From the top of the records below, return each line exactly, ending with the line that contains "Task: Click the green Y-axis move arrow".

Stored data:
- Opening Delimiter -

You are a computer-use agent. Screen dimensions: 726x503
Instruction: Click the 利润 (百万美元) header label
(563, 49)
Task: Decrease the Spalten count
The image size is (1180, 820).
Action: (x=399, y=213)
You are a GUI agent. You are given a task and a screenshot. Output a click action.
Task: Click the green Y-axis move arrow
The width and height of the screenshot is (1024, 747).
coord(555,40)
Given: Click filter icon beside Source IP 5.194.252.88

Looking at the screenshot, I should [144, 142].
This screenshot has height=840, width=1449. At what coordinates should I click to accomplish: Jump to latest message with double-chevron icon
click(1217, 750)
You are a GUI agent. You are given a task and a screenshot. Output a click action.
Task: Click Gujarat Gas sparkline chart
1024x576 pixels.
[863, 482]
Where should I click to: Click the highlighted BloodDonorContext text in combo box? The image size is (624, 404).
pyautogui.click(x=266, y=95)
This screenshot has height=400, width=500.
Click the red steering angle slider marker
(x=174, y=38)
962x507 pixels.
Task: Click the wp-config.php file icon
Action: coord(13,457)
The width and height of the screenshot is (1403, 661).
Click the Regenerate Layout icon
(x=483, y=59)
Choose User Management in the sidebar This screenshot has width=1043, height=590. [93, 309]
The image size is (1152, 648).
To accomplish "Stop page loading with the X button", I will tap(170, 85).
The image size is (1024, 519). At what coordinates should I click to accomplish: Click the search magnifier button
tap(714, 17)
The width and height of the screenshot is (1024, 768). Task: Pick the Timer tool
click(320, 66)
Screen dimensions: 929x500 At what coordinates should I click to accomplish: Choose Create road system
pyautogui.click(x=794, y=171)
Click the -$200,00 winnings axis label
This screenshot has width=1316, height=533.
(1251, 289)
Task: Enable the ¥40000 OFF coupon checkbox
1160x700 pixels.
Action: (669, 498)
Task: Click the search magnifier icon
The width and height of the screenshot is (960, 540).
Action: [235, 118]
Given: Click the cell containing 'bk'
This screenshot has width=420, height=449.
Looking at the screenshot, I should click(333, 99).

- Closing Delimiter -

Solution to this problem:
You are a computer-use agent. Screen dimensions: 726x503
Instruction: Click the 利润 (百万美元) header label
(563, 49)
Task: Decrease the Spalten count
The image size is (1180, 820).
Action: (x=399, y=213)
You are a GUI agent. You are given a task and a screenshot. Output a click action.
Task: Click the green Y-axis move arrow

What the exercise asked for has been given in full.